He’s so sure of that, but I know he’s wrong. I lay my palm on his cheek, because whatever else is going on, I need to be touching him. I’ll always need that, and I didn’t know it this clearly until this very moment.

“They didn’t break you. I’ve seen broken and you’re not it,” I say, thinking of all those women who had it way worse than me, thinking of my mother who was completely broken from the drugs and all those men she let use her body to feed her habit until there was nothing left. “Broken people don’t love, they don’t help strangers out of kindness, they don’t care about anything or anyone, they’re just numb. You’re not like that. You just lost yourself, and forgot the man you were. But you’re still that man deep down. ”

He shakes his head and moves his face away from my hand like he can’t stand my touch, like he doesn’t want me touching him. And that hurts too much.

“I’m sorry I said what I said. It’s something I’d say to men in the past, bad men who hurt me and pissed me off, and I shouldn’t have said it to you,” I tell him. “You’re a good man. I’m sorry I hurt you.”

He snorts a laugh. “You’re apologizing to me? Come on, Barbie, have more self-respect than that. I snapped because I’m not right in the head, and you can expect more of that sort of thing if you stick around. You’re wrong. I’m not a good man. I’m not even sure I’m a man anymore.”

I wish he’d kiss me, because then everything would be alright again. I wish he’d at least take my hand. But he’s not moving.

“You’re the best man I’ve ever met,” I whisper, and I was gonna go on, but he grimaces so I don’t.

“You know what I was thinking when I first noticed you in that bar?” he asks but not like he’s expecting an answer, so I don’t speak. “I was thinking I should’ve died that night when all my brothers and my father died.
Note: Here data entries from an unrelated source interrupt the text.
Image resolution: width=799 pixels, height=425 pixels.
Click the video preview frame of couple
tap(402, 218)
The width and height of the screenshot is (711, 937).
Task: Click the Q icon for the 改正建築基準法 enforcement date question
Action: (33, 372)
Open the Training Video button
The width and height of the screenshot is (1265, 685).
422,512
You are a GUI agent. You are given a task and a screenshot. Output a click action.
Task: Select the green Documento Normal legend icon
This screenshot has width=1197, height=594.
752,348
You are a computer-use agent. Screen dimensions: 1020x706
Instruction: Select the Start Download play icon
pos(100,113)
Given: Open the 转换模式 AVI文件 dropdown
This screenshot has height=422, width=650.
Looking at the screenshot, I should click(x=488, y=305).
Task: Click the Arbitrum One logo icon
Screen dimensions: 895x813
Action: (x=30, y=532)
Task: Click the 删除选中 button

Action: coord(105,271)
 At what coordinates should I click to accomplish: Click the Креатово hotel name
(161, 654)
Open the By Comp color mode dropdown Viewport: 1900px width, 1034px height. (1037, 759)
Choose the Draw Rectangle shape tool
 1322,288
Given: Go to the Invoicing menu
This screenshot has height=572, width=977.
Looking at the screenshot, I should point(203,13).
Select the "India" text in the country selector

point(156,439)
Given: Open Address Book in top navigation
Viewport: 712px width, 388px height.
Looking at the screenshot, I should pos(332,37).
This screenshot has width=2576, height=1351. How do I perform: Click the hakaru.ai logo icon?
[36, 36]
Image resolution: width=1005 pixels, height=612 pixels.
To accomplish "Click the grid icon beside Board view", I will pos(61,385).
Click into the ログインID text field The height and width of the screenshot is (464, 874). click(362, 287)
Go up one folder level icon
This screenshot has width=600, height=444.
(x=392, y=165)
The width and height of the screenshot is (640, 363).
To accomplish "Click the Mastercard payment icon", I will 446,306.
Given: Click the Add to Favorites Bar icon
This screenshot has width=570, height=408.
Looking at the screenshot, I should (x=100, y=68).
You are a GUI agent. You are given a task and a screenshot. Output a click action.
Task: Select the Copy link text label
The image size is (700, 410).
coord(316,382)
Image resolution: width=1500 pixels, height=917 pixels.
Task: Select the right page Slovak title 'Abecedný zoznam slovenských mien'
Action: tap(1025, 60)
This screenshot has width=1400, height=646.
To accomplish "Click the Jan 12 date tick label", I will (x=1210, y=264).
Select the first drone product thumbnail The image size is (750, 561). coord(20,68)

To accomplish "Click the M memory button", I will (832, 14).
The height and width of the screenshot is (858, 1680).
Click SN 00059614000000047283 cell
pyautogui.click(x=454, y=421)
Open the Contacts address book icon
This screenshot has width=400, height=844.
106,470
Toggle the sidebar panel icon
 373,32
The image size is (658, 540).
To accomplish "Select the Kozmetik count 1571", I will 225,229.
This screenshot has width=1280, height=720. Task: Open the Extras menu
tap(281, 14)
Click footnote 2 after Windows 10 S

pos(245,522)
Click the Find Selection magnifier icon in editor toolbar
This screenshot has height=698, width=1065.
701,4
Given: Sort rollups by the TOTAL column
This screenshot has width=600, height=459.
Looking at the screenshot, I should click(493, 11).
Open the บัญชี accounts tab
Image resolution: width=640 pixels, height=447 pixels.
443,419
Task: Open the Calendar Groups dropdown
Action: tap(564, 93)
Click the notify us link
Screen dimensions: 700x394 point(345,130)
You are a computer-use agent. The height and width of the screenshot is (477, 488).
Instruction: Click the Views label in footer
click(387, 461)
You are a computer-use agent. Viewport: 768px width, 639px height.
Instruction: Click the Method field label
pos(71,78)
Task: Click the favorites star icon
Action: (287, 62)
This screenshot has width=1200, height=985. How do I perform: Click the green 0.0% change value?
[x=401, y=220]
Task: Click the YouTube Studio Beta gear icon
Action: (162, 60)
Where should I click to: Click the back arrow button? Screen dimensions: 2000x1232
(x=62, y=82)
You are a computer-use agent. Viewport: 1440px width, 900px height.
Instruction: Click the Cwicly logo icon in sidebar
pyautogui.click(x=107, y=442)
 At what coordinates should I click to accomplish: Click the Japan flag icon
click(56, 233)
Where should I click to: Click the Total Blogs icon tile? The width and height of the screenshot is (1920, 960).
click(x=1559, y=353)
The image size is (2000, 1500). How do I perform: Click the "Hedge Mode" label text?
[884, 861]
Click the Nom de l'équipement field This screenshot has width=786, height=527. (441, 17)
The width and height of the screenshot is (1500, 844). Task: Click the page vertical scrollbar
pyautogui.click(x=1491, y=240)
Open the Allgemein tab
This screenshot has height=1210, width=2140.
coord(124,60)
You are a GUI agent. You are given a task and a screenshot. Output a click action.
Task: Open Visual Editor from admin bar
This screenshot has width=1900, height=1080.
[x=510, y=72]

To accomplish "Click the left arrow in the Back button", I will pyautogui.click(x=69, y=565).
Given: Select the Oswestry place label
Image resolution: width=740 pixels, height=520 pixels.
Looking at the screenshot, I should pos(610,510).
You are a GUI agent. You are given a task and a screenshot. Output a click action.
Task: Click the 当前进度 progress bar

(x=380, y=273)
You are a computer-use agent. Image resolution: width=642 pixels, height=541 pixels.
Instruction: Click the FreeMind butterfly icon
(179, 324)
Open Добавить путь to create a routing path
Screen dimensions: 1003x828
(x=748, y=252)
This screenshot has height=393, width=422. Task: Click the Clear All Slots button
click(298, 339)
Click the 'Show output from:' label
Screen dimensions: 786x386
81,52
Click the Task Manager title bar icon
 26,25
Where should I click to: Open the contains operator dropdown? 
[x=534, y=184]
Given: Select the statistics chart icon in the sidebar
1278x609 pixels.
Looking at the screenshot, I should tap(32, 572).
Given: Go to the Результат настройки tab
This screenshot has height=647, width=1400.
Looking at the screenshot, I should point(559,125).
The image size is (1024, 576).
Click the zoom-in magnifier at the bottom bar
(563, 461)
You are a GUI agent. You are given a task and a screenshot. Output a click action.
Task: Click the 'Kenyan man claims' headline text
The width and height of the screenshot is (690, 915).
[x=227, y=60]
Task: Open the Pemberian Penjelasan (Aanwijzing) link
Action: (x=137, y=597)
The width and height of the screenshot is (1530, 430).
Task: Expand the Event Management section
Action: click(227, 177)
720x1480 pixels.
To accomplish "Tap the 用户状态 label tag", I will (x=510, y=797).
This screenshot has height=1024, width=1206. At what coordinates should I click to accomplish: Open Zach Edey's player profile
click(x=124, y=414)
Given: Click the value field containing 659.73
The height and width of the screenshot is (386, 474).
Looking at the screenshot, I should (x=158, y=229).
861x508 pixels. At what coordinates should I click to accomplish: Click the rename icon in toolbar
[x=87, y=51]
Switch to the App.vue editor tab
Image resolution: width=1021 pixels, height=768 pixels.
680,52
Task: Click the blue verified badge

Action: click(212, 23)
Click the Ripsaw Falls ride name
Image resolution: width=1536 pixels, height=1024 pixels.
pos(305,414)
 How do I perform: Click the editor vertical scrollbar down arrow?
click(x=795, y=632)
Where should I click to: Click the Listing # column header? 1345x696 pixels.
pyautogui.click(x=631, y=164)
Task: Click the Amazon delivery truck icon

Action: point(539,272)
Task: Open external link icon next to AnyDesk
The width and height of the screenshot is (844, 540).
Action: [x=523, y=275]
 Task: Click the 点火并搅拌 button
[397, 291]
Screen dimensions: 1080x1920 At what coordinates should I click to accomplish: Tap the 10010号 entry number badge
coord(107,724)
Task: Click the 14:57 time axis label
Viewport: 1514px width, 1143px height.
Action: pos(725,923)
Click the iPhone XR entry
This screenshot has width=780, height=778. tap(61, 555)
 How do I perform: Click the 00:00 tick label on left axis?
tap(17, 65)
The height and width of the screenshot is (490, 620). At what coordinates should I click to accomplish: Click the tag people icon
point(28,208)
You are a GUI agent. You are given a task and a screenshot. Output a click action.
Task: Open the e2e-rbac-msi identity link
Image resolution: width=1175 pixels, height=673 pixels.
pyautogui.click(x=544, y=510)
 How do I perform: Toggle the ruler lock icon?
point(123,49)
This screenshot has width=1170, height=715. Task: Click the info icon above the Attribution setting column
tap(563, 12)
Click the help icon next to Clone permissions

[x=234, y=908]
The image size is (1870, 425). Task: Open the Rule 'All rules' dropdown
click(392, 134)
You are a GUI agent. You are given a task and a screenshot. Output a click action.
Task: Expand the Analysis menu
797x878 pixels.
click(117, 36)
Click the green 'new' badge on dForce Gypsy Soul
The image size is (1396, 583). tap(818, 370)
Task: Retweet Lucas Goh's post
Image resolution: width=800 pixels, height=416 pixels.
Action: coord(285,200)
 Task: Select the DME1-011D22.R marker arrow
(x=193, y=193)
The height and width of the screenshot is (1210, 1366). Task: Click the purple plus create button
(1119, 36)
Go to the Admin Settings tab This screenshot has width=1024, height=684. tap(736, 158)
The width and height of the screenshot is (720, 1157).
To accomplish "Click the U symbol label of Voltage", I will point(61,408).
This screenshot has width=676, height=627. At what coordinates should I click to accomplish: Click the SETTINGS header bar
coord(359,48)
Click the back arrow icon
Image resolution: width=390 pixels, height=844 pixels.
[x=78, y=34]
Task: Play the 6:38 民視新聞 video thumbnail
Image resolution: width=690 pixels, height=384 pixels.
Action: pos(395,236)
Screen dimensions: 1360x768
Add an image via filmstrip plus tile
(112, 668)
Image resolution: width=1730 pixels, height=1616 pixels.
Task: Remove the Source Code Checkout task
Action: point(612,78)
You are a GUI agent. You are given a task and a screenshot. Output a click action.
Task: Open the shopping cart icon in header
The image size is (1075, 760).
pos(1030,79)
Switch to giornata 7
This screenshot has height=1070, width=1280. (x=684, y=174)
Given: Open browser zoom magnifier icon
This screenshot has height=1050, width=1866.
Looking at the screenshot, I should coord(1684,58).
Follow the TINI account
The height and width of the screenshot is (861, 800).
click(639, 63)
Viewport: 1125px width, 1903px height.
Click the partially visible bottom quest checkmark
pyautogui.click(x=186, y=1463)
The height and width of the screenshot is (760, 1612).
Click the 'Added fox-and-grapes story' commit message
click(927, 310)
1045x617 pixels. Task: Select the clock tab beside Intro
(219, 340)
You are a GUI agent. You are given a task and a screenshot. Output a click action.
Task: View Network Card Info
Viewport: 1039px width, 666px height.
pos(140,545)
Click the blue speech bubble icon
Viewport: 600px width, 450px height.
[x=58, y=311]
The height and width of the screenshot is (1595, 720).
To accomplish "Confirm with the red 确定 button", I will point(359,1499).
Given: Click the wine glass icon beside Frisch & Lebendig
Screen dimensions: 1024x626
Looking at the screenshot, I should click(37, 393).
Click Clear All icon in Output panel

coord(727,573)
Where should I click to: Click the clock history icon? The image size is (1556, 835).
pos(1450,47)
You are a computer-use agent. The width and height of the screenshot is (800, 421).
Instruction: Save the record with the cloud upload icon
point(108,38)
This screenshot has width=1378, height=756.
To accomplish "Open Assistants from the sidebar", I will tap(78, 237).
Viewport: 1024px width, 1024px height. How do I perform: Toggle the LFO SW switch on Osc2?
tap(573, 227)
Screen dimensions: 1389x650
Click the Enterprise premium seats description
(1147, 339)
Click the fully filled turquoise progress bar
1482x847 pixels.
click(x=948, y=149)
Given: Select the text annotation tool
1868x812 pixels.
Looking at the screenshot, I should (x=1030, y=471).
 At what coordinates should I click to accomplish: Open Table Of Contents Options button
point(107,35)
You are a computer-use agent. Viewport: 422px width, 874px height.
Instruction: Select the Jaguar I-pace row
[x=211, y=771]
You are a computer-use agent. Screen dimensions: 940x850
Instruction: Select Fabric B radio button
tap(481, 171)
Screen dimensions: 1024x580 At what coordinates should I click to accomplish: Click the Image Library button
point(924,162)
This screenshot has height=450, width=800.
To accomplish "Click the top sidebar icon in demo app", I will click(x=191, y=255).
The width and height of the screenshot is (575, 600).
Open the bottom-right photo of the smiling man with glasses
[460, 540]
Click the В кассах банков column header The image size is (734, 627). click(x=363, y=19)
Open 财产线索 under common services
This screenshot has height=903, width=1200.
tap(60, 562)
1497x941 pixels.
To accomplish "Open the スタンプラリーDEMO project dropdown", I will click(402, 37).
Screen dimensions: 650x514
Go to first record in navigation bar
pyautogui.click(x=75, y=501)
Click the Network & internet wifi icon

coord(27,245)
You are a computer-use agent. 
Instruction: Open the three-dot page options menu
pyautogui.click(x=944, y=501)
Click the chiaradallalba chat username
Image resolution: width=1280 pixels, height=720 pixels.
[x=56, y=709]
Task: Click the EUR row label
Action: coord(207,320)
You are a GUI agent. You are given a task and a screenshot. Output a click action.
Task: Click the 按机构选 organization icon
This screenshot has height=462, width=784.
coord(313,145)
I was also thinking that I can die now that I’ve avenged them all. Then you crashed into my life, and things got wild for awhile, but I’m still right where I was. Not fit for this world. And if tonight didn’t convince you

I lay my fingers over his lips to silence him.

“You know what, Ice, you chose your fate and you did what you had to do to survive. You went into captivity to save your sister, and then you came out and punished everyone who wronged you. But now you’re free, so be free. I get it, because I chose my life too, every step of the way I chose it, right up until the moment my last boyfriend tried to sell me off to another guy and I chose to run away with you instead. And I keep choosing it, even though I’m now stuck with nothing and fighting for the love of a man who keeps pushing me away. But, yeah, we both chose this, so lets be grown up and own it.”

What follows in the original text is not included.